Как я показал на основе стихотворения «В Петербурге мы сойдемся снова…», еще в ноябре 1920 г. Мандельштам видел в Блоке фигуру маргинальную и даже антагонистическую по отношению к пушкинской культуре Слова. И вообще Мандельштам, кажется, изначально шел по стопам Анненского, оценивая блоковскую позу как театральную. Но в конечном счете эта театральность преодолевается посредством трагедии, возникшей с безвременной смертью Блока в 1921 г., пророчески предвосхищенной всего за несколько месяцев в его памятной пушкинской речи «О назначении поэта». Трагический Блок нашел отражение в мандельштамовском «Концерте на вокзале». И все же автобиографическая проза и статьи Мандельштама начала 1920‐х гг. указывают на значительный дискомфорт, по-прежнему причиняемый ему Блоком. Блоковская барственность, обусловленная характером, а не родословной, остается для Мандельштама определяющей характеристикой этого поэта и крепко связывает его с уходящим XIX в.

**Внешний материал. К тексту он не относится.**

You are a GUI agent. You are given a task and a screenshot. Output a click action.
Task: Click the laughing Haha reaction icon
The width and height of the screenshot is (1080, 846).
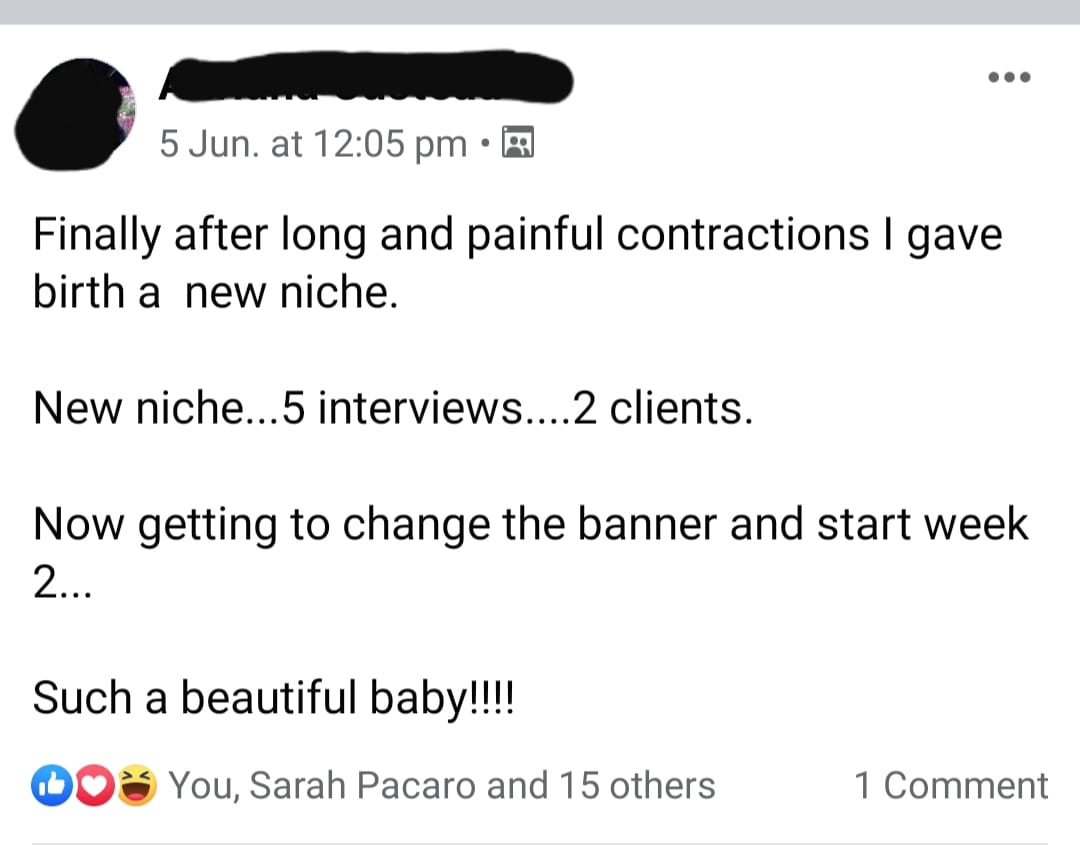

Политика Блока и его культурный антисемитизм продолжают коробить Мандельштама и в 1930‐е гг., что отразилось в «острых» и «ядовитых» (ныне утраченных) заметках на полях, которые он темпераментно сделал в экземпляре «Возмездия», принадлежавшем матери Эммы Герштейн[640]. И хотя Мандельштам продолжает относиться к некоторым стихотворениям Блока с теплотой, он также проявляет заметное раздражение по адресу старшего поэта[641]. Поэтика Блока и его отношение к традиции оставались по большей части чуждыми ему, как следует из знаменитого критического пассажа в «Разговоре о Данте»[642]. В целом можно заключить, что Блок все еще занимал внимание Мандельштама в 1930‐е гг., но, по-видимому, уже совсем не так сильно, как в годы перед смертью и вскоре после нее[643].
* * *
Вопрос о блоковской подлинности (authenticity) был, очевидно, центральным для Мандельштама и в большой степени определил эволюцию его отношения к старшему поэту. Не будет преувеличением сказать, что самая главная и глубинная разница между двумя поэтами, тот фундаментальный сдвиг в поэтике, который, по крайней мере для Мандельштама и Ахматовой, ознаменовал истинное начало литературы XX в., — это сдвиг в понимании природы и источника подлинности и искренности в произведении искусства. Разве не то, что Блок не видит аутентичности мандельштамовского творчества, убедительнее всего (включая блоковский антисемитизм) объясняет долгое равнодушие Блока к его поэзии?[644] Ибо тот, кто не видит подлинности произведения, в лучшем случае отметит его блеск. А оба они — и Мандельштам, и Блок — предъявляли к поэзии куда более высокие требования.